In [None]:
from google.colab import drive
drive.mount('/content/gdrive')

Drive already mounted at /content/gdrive; to attempt to forcibly remount, call drive.mount("/content/gdrive", force_remount=True).


In [None]:
import nltk
nltk.download('stopwords')
nltk.download('wordnet')

[nltk_data] Downloading package stopwords to /root/nltk_data...
[nltk_data]   Package stopwords is already up-to-date!
[nltk_data] Downloading package wordnet to /root/nltk_data...
[nltk_data]   Package wordnet is already up-to-date!


True

In [None]:


from nltk.stem import WordNetLemmatizer
import pandas as pd
import string
import re

In [None]:
#Inspecting data
data = pd.read_csv('/content/gdrive/My Drive/nlp_proj/data/SMSSpamCollection', sep='\t', header=None, names=['label', 'msg_body'])
data.head()


Unnamed: 0,label,msg_body
0,ham,"Go until jurong point, crazy.. Available only ..."
1,ham,Ok lar... Joking wif u oni...
2,spam,Free entry in 2 a wkly comp to win FA Cup fina...
3,ham,U dun say so early hor... U c already then say...
4,ham,"Nah I don't think he goes to usf, he lives aro..."


In [None]:
#punct and lower
def remove_spec_char(sentence):
    unwanted_chars = [ch for ch in string.punctuation]
    for char in unwanted_chars:
        sentence = sentence.replace(char, ' ')
    return sentence.lower()


In [None]:
data.iloc[:, 1] = data.apply(lambda row: remove_spec_char(row[1]), axis=1)
data.head()

Unnamed: 0,label,msg_body
0,ham,go until jurong point crazy available only ...
1,ham,ok lar joking wif u oni
2,spam,free entry in 2 a wkly comp to win fa cup fina...
3,ham,u dun say so early hor u c already then say
4,ham,nah i don t think he goes to usf he lives aro...


In [None]:
sw = nltk.corpus.stopwords.words("english")
def remove_stop_words(sentence):
    rem = []
    for word in sentence.split():
        if word not in sw:
            rem.append(word)
    return ' '.join(rem)


In [None]:
data.iloc[:, 1] = data.apply(lambda row: remove_stop_words(row[1]), axis=1)
data.head()

Unnamed: 0,label,msg_body
0,ham,go jurong point crazy available bugis n great ...
1,ham,ok lar joking wif u oni
2,spam,free entry 2 wkly comp win fa cup final tkts 2...
3,ham,u dun say early hor u c already say
4,ham,nah think goes usf lives around though


In [None]:
def lemmatize(sentence):
    lemmatizer = WordNetLemmatizer()
    sentence = " ".join([lemmatizer.lemmatize(word) for word in sentence.split(" ")])
    return sentence


In [None]:
data.iloc[:, 1] = data.apply(lambda row: lemmatize(row[1]), axis=1)
data.head()

Unnamed: 0,label,msg_body
0,ham,go jurong point crazy available bugis n great ...
1,ham,ok lar joking wif u oni
2,spam,free entry 2 wkly comp win fa cup final tkts 2...
3,ham,u dun say early hor u c already say
4,ham,nah think go usf life around though


In [None]:
data = data.dropna()

In [None]:
from sklearn.model_selection import train_test_split
from sklearn.feature_extraction.text import TfidfVectorizer
import numpy as np


xTrain,xTest,yTrain,yTest=train_test_split(data.iloc[:,1],data.iloc[:,0],test_size=0.25)

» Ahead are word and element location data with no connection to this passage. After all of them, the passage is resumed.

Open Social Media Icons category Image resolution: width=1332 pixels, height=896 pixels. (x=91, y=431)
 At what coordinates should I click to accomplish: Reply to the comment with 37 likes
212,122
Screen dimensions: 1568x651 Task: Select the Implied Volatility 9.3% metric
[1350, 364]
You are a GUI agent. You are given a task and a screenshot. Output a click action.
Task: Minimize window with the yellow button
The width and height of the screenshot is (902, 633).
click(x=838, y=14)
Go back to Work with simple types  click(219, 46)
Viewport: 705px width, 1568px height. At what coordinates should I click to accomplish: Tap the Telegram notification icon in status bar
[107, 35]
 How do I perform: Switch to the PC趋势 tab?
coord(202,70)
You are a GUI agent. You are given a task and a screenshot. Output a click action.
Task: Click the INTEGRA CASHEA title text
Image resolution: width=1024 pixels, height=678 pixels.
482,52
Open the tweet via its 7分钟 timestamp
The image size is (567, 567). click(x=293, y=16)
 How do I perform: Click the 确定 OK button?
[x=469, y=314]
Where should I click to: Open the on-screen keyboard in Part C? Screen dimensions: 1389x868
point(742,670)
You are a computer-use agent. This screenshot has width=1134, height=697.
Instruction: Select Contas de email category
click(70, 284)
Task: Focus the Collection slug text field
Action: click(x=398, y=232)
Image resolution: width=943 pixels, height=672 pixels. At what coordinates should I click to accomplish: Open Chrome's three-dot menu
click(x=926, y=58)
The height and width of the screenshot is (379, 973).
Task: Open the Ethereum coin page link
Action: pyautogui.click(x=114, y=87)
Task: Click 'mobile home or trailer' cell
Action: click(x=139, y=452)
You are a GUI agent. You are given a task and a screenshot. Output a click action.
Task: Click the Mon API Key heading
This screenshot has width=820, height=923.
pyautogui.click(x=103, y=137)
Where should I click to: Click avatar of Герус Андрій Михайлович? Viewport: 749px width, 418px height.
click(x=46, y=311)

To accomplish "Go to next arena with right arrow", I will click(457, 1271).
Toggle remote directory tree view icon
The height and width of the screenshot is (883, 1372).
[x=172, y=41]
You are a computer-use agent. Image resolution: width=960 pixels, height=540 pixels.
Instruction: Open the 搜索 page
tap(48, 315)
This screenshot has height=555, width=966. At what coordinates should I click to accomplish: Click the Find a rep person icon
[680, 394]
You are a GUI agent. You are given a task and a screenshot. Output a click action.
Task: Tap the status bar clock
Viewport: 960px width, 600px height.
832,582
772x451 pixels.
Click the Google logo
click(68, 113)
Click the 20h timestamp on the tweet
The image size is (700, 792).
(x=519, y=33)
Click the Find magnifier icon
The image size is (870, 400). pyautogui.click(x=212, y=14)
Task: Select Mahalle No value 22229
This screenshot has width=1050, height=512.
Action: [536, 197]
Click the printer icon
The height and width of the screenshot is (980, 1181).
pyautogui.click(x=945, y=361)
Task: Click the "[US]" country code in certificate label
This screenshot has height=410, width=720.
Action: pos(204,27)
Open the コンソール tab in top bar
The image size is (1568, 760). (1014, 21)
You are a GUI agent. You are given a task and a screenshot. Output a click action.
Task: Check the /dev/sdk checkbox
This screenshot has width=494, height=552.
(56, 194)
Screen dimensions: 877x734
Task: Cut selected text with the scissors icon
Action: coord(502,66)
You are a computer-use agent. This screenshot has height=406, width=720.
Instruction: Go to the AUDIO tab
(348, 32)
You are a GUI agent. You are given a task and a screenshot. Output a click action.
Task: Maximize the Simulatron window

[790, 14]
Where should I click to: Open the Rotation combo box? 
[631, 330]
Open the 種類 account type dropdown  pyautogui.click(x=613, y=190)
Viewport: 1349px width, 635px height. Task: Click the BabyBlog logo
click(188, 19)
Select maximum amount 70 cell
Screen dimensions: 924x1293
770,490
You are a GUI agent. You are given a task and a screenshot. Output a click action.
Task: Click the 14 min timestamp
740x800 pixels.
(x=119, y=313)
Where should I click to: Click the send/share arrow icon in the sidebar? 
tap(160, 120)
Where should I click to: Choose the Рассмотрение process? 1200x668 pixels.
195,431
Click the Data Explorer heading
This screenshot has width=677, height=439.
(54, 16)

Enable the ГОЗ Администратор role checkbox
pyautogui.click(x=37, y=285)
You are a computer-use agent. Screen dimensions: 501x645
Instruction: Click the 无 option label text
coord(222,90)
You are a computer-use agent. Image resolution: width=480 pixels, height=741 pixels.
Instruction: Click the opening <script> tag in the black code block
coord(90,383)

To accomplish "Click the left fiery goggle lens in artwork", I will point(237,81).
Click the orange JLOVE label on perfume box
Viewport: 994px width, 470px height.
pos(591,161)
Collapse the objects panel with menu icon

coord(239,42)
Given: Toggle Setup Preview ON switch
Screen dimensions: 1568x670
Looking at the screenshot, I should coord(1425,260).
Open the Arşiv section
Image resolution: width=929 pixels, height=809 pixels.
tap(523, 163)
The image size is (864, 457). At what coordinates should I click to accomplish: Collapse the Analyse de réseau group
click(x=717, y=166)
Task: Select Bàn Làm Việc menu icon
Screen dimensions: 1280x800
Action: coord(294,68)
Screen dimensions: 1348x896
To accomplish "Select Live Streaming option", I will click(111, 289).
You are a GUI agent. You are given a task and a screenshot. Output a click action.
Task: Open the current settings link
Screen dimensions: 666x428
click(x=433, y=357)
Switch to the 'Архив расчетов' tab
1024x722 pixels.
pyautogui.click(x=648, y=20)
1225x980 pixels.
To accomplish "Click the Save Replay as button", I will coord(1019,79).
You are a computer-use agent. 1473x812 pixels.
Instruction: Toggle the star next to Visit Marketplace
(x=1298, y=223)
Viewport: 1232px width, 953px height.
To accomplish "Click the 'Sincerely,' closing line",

vectorizer=TfidfVectorizer()

xTrain=vectorizer.fit_transform(xTrain)

### Model 1 - Decision Tree Classifier

In [None]:
from sklearn.tree import DecisionTreeClassifier

model1=DecisionTreeClassifier()
model1.fit(xTrain,yTrain)

DecisionTreeClassifier(ccp_alpha=0.0, class_weight=None, criterion='gini',
                       max_depth=None, max_features=None, max_leaf_nodes=None,
                       min_impurity_decrease=0.0, min_impurity_split=None,
                       min_samples_leaf=1, min_samples_split=2,
                       min_weight_fraction_leaf=0.0, presort='deprecated',
                       random_state=None, splitter='best')

In [None]:
from sklearn.metrics import accuracy_score,confusion_matrix

#print (xTest.shape[0],len(yTest))
xTest1=vectorizer.transform(xTest)
yPred1=model1.predict(xTest1)

print (confusion_matrix(yTest,yPred1))

[[1180   13]
 [  41  159]]


In [None]:
print ('Accuracy:', round(100*accuracy_score(yTest,yPred1),2))

Accuracy: 96.12


### Model 2 - Ensemble - Random Forest Classifier

In [None]:
from sklearn.ensemble import RandomForestClassifier

model2=RandomForestClassifier()
model2.fit(xTrain,yTrain)

RandomForestClassifier(bootstrap=True, ccp_alpha=0.0, class_weight=None,
                       criterion='gini', max_depth=None, max_features='auto',
                       max_leaf_nodes=None, max_samples=None,
                       min_impurity_decrease=0.0, min_impurity_split=None,
                       min_samples_leaf=1, min_samples_split=2,
                       min_weight_fraction_leaf=0.0, n_estimators=100,
                       n_jobs=None, oob_score=False, random_state=None,
                       verbose=0, warm_start=False)

In [None]:
xTest1=vectorizer.transform(xTest)
yPred=model2.predict(xTest1)

print (confusion_matrix(yTest,yPred))

[[1193    0]
 [  33  167]]


In [None]:
print ('Accuracy:', round(100*accuracy_score(yTest,yPred),2))

Accuracy: 97.63


USE MODEL

In [None]:
text = "VIT wins Golden Globe Award"

In [None]:
text = [lemmatize(remove_stop_words(remove_spec_char(text)))]
text = vectorizer.transform(text)

In [None]:
model1.predict(text)

array(['ham'], dtype=object)

In [None]:
model2.predict(text)

array(['ham'], dtype=object)